__ОТРЫВОК__.

Боратынский – наше ничто
Если А.С. Пушкин олицетворяет собой в нашей поэзии и культуре принцип плиромы – полноты, то Е.А. Боратынский, особенно в своем высшем достижении – поздней лирике – кенотический принцип, от «кеносис» – уничижение, обнищание, опустощение.
Мнение

Памяти Н.К. Гаврюшина

Если А.С. Пушкин олицетворяет собой в нашей поэзии и культуре принцип плиромы – полноты, то Е.А. Боратынский, особенно в своем высшем достижении – поздней лирике – кенотический принцип, от «кеносис» – уничижение, обнищание, опустощение. Тогда как Пушкин пишет, соперничая с Горацием и Державиным, свой «Памятник», Боратынский бесстрашно начинает: «Мой дар убог…» и выражает лишь слабую надежду («как знать?..»), что среди потомков найдет читателя. Единственное число этого «читателя», еще один признак уничижения – не «читателей», а «читателя». Но в этой единичности, скрывается глубокая истина о том, что стихи вообще-то (по крайней мере такие, какие писал Боратынский) есть способ личной коммуникации (особого впрочем рода, о чем ниже) поэта с читателем. Никаких надежд на народную любовь (как у Пушкина – «буду тем любезен я народу…») Боратынский не выражает. Тем не менее, кто из поэтов, если только он не одержим манией величия (или, в самом деле, не гений), не был бы счастлив подписаться под «Мой дар убог…», надеясь (почти не смея надеяться) на «читателя в потомстве»?

Впрочем, правильное восприятие поэзии иное, нежели психологическое отождествление с лирическим героем стихов. Применительно к стихотворению «Мой дар убог…» его уже описал О. Мандельштам в статье «О собеседнике». Он, однако, не достаточно подчеркнул ту роль, какую в этом стихотворении играет, так сказать, онтологическое измерение, а оно – центральное: «…на земли мое / Кому-нибудь любезно б ы т и е: / Его найдет далекий мой потомок / В моих стихах..». Стихи здесь определяются как свидетельство личного бытия, его хранилище. Читатель в потомстве (неважно, поэт он сам или не поэт) находит в стихах свидетельство личного бытия.

__ЗАДАНИЕ__. Воспроизведите из отрывка о Боратынском дословно всё, что идёт от слов «Впрочем, правильное восприятие» вниз до слов «свидетельство личного бытия.».

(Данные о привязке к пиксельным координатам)
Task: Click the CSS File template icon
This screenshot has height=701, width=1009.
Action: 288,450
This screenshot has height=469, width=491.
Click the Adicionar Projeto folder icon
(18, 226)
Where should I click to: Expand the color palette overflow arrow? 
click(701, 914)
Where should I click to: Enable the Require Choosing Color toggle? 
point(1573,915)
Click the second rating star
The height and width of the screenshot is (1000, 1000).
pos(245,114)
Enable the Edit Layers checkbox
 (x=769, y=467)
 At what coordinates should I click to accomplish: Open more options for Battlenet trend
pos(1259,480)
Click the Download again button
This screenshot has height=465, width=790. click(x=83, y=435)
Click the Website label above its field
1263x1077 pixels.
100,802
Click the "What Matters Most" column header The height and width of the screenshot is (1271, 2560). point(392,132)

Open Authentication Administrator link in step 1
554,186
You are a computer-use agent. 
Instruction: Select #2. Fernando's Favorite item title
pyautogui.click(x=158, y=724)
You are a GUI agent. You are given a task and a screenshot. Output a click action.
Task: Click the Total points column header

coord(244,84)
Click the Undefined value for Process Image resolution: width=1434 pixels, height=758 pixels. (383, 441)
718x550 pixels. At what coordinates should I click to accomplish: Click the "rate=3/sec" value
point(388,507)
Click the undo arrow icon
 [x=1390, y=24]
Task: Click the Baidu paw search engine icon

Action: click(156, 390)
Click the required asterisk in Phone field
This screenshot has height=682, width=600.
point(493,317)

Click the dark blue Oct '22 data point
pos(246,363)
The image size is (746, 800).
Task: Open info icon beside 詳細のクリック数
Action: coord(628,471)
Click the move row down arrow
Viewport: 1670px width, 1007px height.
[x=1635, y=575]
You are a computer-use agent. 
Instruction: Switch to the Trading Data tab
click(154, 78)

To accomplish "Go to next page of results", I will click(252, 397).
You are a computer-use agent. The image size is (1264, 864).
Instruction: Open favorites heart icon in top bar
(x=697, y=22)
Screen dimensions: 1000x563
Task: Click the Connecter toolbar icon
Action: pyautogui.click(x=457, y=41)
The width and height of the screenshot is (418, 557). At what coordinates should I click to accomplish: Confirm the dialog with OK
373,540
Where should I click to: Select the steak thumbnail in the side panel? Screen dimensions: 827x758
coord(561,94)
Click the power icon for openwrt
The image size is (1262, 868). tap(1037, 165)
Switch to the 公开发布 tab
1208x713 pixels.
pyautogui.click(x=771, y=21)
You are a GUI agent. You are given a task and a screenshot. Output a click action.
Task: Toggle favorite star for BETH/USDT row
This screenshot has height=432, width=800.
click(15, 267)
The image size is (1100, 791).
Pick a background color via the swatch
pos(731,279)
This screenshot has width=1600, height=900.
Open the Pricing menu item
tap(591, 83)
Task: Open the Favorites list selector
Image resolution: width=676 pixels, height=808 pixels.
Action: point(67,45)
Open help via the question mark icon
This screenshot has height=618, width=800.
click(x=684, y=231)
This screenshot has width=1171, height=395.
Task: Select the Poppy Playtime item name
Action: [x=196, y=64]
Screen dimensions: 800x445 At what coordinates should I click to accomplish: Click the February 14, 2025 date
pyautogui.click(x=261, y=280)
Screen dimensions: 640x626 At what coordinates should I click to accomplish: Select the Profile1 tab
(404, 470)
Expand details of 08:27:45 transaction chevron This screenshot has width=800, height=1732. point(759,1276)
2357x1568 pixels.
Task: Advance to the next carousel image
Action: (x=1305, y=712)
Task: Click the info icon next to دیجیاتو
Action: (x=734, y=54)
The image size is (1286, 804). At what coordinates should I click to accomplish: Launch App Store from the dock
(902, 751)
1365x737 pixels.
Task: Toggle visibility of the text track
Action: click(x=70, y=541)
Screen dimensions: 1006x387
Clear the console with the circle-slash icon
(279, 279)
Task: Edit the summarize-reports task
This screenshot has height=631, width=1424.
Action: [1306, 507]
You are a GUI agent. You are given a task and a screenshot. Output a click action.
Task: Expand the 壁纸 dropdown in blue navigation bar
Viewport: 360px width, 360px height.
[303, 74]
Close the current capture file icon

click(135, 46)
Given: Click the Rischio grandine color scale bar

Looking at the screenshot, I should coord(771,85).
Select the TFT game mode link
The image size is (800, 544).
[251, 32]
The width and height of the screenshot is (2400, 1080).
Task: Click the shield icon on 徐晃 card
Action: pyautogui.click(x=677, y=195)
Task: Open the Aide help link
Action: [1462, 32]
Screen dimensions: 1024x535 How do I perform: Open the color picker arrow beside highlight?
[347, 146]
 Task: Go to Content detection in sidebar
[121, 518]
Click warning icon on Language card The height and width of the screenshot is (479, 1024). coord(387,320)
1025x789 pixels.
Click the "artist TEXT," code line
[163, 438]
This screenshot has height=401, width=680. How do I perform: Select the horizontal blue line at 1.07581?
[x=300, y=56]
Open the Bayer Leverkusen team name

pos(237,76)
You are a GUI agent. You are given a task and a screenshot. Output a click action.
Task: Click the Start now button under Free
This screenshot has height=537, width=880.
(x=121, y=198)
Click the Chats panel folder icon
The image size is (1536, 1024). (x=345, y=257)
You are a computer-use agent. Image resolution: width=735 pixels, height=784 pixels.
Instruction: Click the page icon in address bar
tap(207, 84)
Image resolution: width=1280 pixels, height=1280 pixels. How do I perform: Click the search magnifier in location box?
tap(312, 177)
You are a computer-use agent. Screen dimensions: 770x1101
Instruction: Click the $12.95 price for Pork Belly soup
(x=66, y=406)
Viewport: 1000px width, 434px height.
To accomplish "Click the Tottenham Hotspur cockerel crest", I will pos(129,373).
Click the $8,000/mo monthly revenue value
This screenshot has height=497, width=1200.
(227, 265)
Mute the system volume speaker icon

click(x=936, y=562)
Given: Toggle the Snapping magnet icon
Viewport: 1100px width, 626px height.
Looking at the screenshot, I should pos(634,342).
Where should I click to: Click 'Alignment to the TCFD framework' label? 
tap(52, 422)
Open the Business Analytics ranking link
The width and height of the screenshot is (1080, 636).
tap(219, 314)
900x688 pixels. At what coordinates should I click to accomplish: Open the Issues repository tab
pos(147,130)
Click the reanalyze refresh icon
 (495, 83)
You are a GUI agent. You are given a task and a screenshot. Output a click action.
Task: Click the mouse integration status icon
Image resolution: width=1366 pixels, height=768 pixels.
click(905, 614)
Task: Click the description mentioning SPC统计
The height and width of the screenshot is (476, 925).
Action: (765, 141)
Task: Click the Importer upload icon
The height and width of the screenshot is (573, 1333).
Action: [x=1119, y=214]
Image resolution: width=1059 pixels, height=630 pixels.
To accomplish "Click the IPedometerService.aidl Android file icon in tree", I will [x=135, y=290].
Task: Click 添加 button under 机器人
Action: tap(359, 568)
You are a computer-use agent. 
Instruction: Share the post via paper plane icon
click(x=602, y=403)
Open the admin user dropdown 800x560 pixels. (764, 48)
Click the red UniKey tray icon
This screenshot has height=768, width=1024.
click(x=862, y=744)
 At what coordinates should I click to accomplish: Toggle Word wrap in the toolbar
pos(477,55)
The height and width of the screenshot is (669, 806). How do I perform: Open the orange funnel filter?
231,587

__ОТВЕТ К ЗАДАНИЮ__.
Впрочем, правильное восприятие поэзии иное, нежели психологическое отождествление с лирическим героем стихов. Применительно к стихотворению «Мой дар убог…» его уже описал О. Мандельштам в статье «О собеседнике». Он, однако, не достаточно подчеркнул ту роль, какую в этом стихотворении играет, так сказать, онтологическое измерение, а оно – центральное: «…на земли мое / Кому-нибудь любезно б ы т и е: / Его найдет далекий мой потомок / В моих стихах..». Стихи здесь определяются как свидетельство личного бытия, его хранилище. Читатель в потомстве (неважно, поэт он сам или не поэт) находит в стихах свидетельство личного бытия.